While certain local products will likely never be in the budget — $20 organic, free-range chickens, for example — produce makes perfect sense.

The economics

Now that the first year’s harvests are coming in, Bernstein is taking a look at the numbers beyond the initial costs of hiring a consultant to guide the team through the first year and paying for startup equipment.

“Before I started looking at what we would have saved, I was kind of freaking out a little bit. I mean, $400 on tomato stakes? What am I thinking? What if this doesn’t work?”

“Right now, we’re starting to evaluate how much we’re saving, in straight product costs. We’re trying to pull all the information together. Part of the sharecropper agreement is that we give back 30 percent of our harvest to Imagery Winery. They don’t need it in the form of produce, so I’m creating a jarred food label called Sonoma Valley Sharecropper; it will include the bread and butter pickles used in the restaurant, so we planted cucumbers for that. We’re also going to do pickled watermelon rind and squash and some other things they could sell at the winery if they wanted.”

“At the beginning, we took the time to figure out what we use the most and what was most cost-effective to grow and be successful with, versus doing things that are really hard and make us frustrated.”

Local vs. organic

The produce grown under the auspices of the Farm Project is organic because that’s what landowner Imagery Winery requires. That said, the local aspect is much more important to Bernstein.

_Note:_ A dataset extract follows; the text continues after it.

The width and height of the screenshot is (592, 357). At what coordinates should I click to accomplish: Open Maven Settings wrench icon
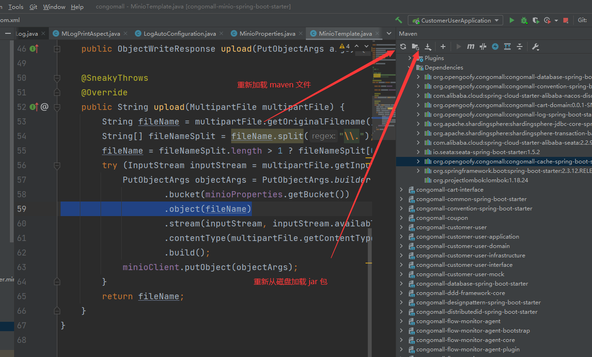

“Our focus has always been local, not organic. It’s more about where the food comes from. The cost of the certification and the parameters of the bureaucracy around it — I don’t care about that.  If there’s a farmer doing it the best way they can, that’s much more important than whether the government stamped it organic.”

Beyond the produce

Bernstein’s local focus goes beyond produce. Her restaurants purchase whole pigs and make their own bacon, pancetta and other pork products, and they also butcher their own lambs from time to time. A word of advice on the marketing value of this endeavor: Guests love knowing the food is made in-house, but they don’t necessarily want all the details.

“We put up some information on our butchering processes on Facebook and the feedback we got told us the public definitely isn’t ready to see the whole picture yet.”

Chef buy-in

Much of the project’s early efforts center on staff training, especially when it comes to turning chefs loose in the fields, Bernstein said.

“Some of them have mixed feelings, because it’s definitely giving them a little bit longer of a day.  For some, though they’re just really feeling like they’re a little part of it, they’re going and picking the food out of the ground — there are a couple that are really enthusiastic. The chefs’ and sous chefs’ bonuses are performance-based, so we want to try and bring them into the different aspects of the business. From a cost perspective and a cause-and-effect aspect — they can see that, through their efforts, not only is it a good project but it’s also probably going to help their bonuses.”